If Mum said she had to come inside, she was outside. But she wasn’t outside at our house. I checked the front yard again. Her bike was on the ground next to the tramp. Had that been there before?
Obviously, because I’d been asked about ten times to move it.
The corner shop – if I had a brain I wouldn’t be smart enough to switch it on. Ronnie had to be at the corner shop because she’s mad for the lollies. It’s the only store around us where she gets to choose them one by one from behind a glass counter – Dad says it’s how everyone used to sell lollies. When he was a kid he’d stand there with his ten cents and get a whole bag’s worth. Ronnie goes down there with one of Dad’s dollars and ends up with half a bag. I quietly closed the front gate behind me and headed for the shop, hoping to see her walking back with a gobful, pretending she had nothing to hide.
Ronnie wasn’t walking back. And she wasn’t in the corner store or hiding from me in the corner store. I asked Li, the shop owner. She said she hadn’t seen Ronnie for ages, not today, anyway. ‘Maybe yesserday, no today,’ she said, before putting a couple of cobbers into a white paper bag, saying, ‘Give them to her – as a present. She nice, your sister.’
‘I know,’ I said. ‘If she comes down, tell her she’s got to go straight home.’
I was d
rowning in my own stupidity. This was epic dumbness. It was worse than leaving my bike at the park and having it stolen, worse than taunting our bird by opening and closing the cage door, only to see it fly off.
How do you explain losing your sister?
The first taste of vomit was in the back of my throat and nose. My heartbeat thumped angrily in my ears.

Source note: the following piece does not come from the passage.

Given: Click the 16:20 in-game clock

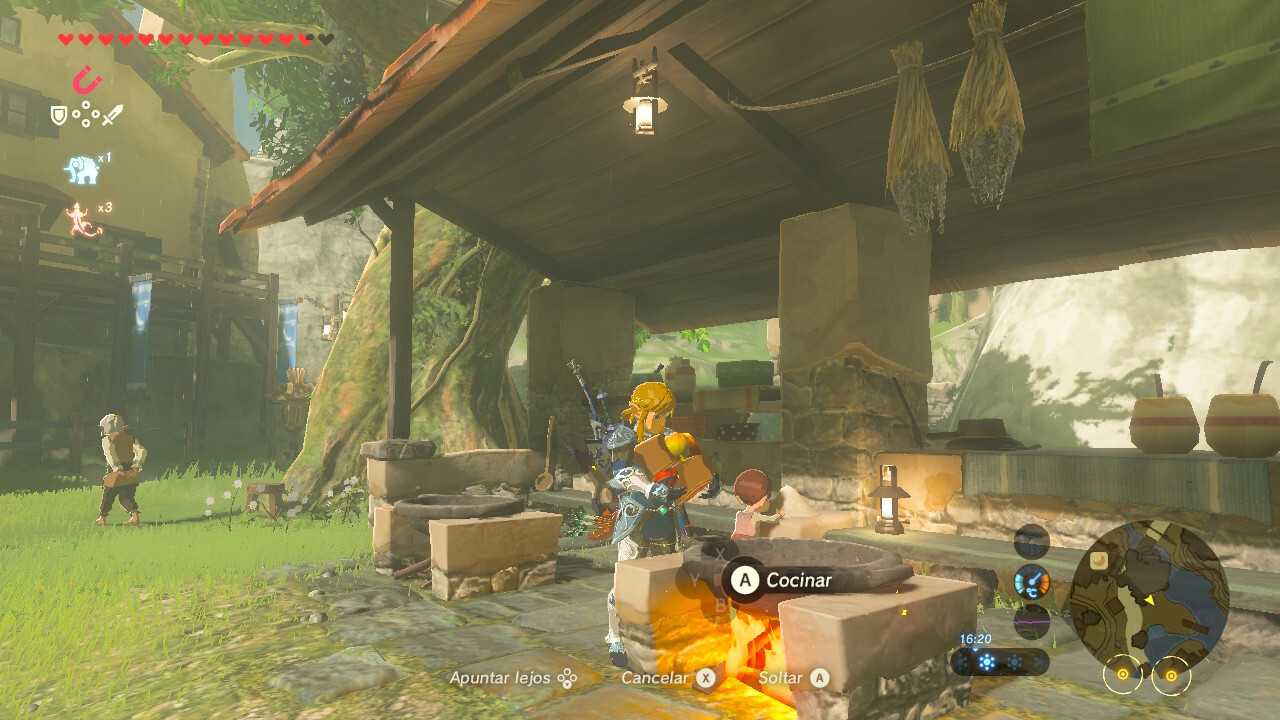Looking at the screenshot, I should 975,636.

Ronnie definitely wasn’t under the trampoline – I checked again. And she wasn’t at the corner store or in the garage. My little, eight-year-old sister was not down either side of the house or in the jacaranda tree in the backyard and she wasn’t sitting up in the frangipani where she goes sometimes. Where the fuck was she?
I’d have to tell Mum she wasn’t outside.
Mum’d go mental if I told her I’d lost Ronnie. Ronnie’s the only one she actually likes in the whole house, including Dad. I mean, she loves us, I know that, but she likes Ronnie. She has fun with Ronnie, they laugh and get hot chocolates and croissants and do fun stuff together. Ronnie plaits Mum’s hair and sits on her lap every night after dinner. Every night. As soon as the plates are cleared, Ronnie climbs up there and sits like she’s on a battery charger and all of Mum’s love is getting sent straight into her.

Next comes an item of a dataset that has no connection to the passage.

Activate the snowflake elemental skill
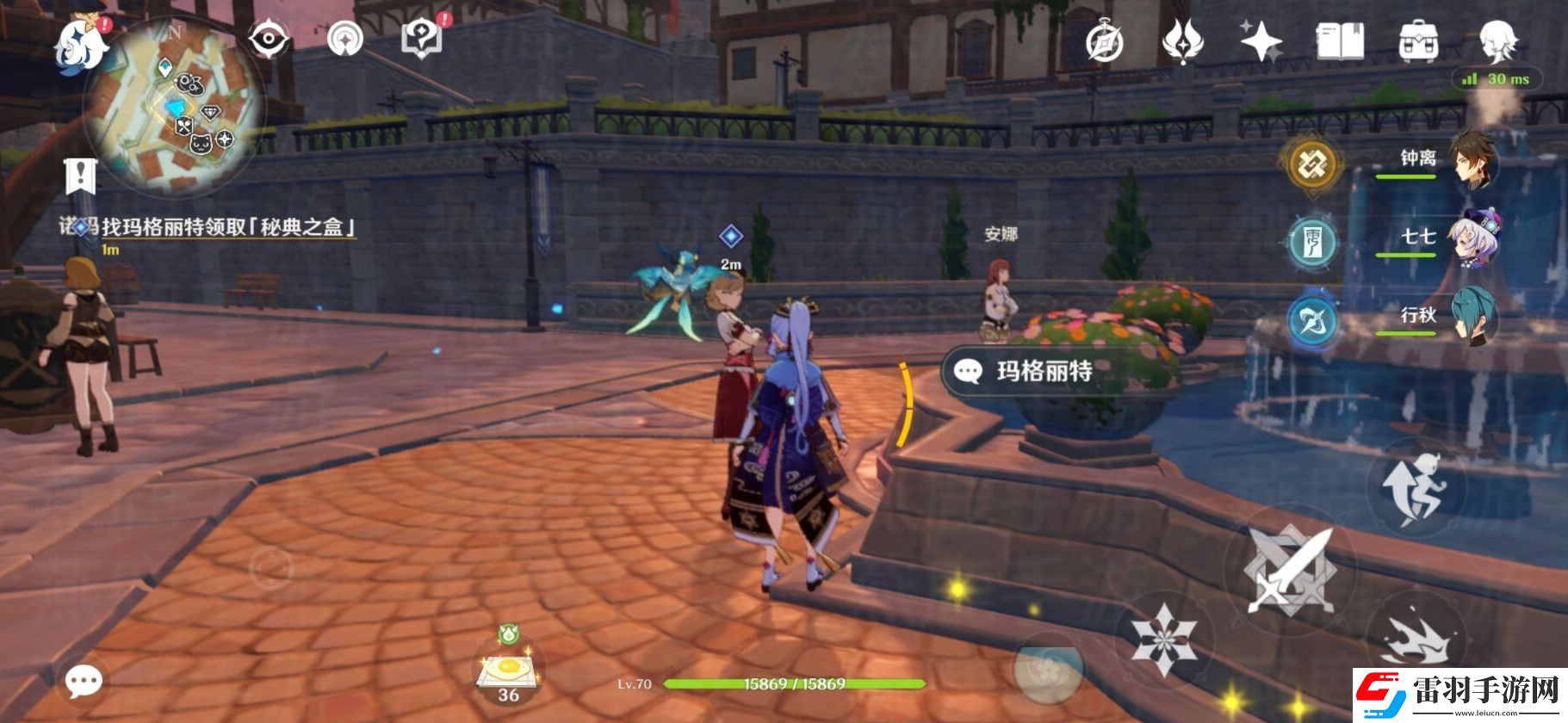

I ran back to the shop, to check again, just one last time. If I could bring Ronnie home it’d be absolutely okay. We could pretend it never happened, she was just piss-farting around outside and I took a while to go and get her. And I’d never let her walk home by herself again. Ever.
Jesus. She’s eight, of course she can’t walk home alone. She should be able to, there shouldn’t be a problem with it because she’s a big eight, right? I could have walked home by myself when I was eight. It wasn’t even that dark. It’s not like the street lights were even on. But then, there are no street lights between our place and the dog park.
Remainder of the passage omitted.